Balatro is mischievous like its namesake clowns (balatro is the Latin word for jester or fool). The game is about making poker hands, but strips out competitive betting in favor of a straightforward, score-based system. Complex hands like Flushes and Straights score better than simpler ones like Pairs, and to beat a level the player needs to meet a score threshold using a set number of hands or fewer. It becomes immediately apparent that making good hands using a single 52-card deck is not enough to beat each round – the blinds are too high, even if one is consistently able to put together Full Houses or Four-of-a-Kinds.

To win, players must rely on Tarot, Planet and Joker cards. Tarots are one-use cards that upgrade or alter existing cards – changing hearts into spades to make Flushes easier to attain, for example. Planet cards upgrade the scoring potential for a particular hand, enabling players to focus on chaining together Straights or Pairs. Jokers increase score multipliers or have other unique effects. These cards can be purchased from a store that opens between rounds and are available in randomized packs, much like in Magic or other trading card games.
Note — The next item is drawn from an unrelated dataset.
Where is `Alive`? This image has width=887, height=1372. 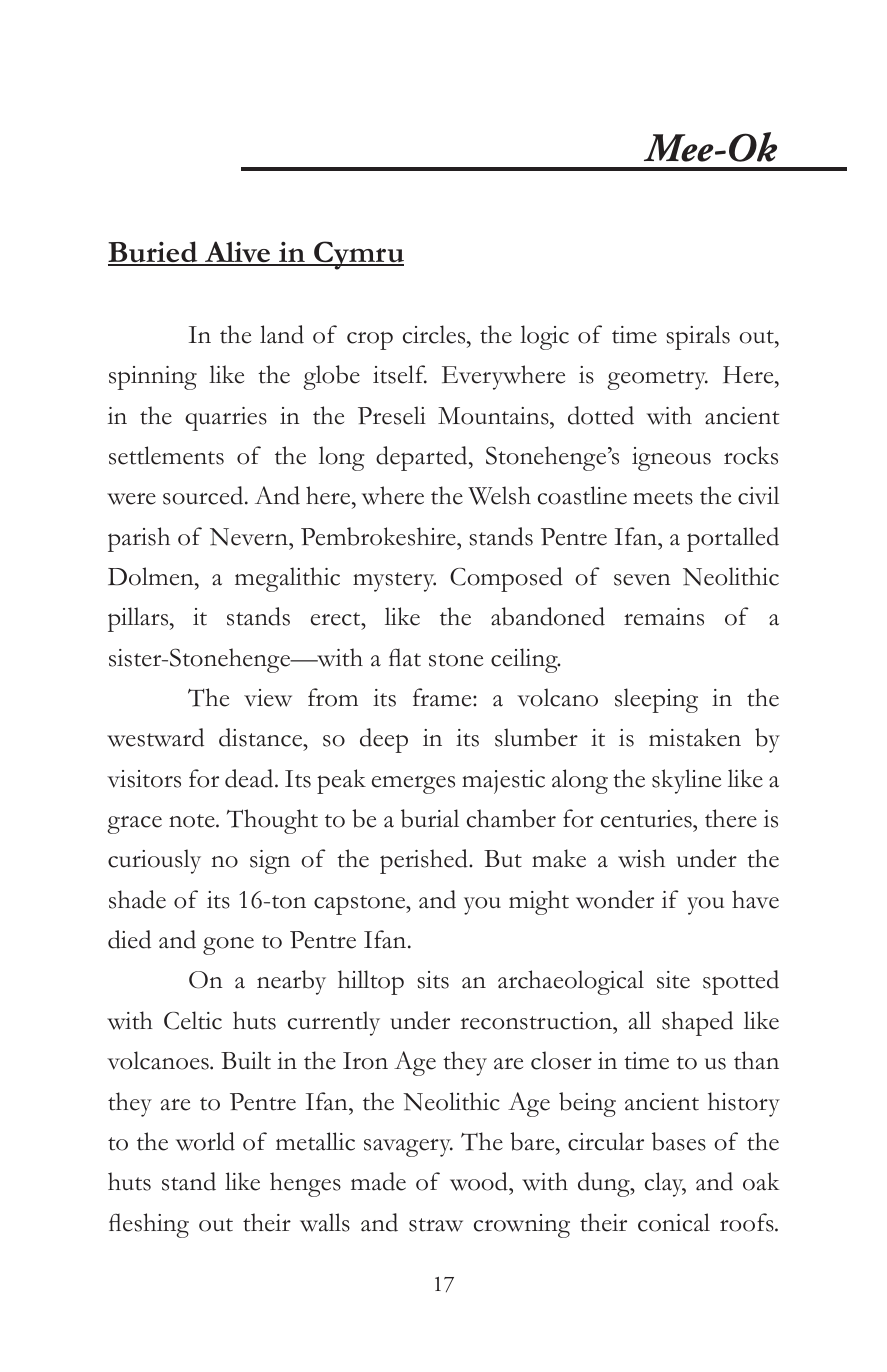
Alive is located at coordinates (238, 253).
Balatro’s core mechanics are simple, but they tap into the visceral joy of seeing a big number get bigger as you build your deck. The blinds get harder as the game goes on, and I found myself playing through run after run trying to hone the perfect deck, only to have my hopes dashed just when they were highest.

Balatro is pure-grade, uncut card game crack.

Songs of Silence

Image courtesy of Chimera Entertainment

Only in a videogame can a war be won in a day. Songs of Silence is a new fantasy strategy game that eschews the multi-week conquests of games like Civilization in favor of battles that play out in minutes and campaigns that play out within a few hours. During my playthrough of the game’s short Steam demo, I took a look at the game’s highly-detailed art nouveau aesthetic and its streamlined, strategic gameplay that caters to an audience on the warpath.

Set in a fantasy world ravaged by political strife and destruction by supernatural forces, Songs of Silence is an ambitious step up from Chimera Entertainment’s previous oeuvre — which is mostly mobile games and licensed titles. The art nouveau graphics, recalling the early 20th-century work of artists like Alphonse Mucha, was the first thing to catch my eye. In an interview with Creative Bloq, art director Christian Dreher pointed to Mucha's highly detailed, yet broadly accessible style as a point of inspiration.

In the limited demo content, I was exposed to a variety of art nouveau pieces depicting the heroes in my army, their military squads and the “battle cards” used to influence the game’s real-time battles. The game moves in two primary stages: a turn-based strategy stage that takes place in a wider overworld, and real-time “auto” battles where armies meet on the open field. While the turn-based overworld is familiar to me as a strategy game fan, I’m less impressed by the automatic battles which take away some strategic agency from the player in exchange for faster-moving gameplay. More depth does come later on, when players gain access to a wider array of unit types and cards, but in the early hours featured in the demo the combat sequence felt a little rote. However, the game will eventually feature 15+ playable heroes and 120+ possible combat units.

While Songs of Silence’s Steam demo is only a small taste of what looks to be a massive strategy game, it did allow me to get acquainted with the game's unique mechanics and aesthetic that set it apart from its strategy contemporaries.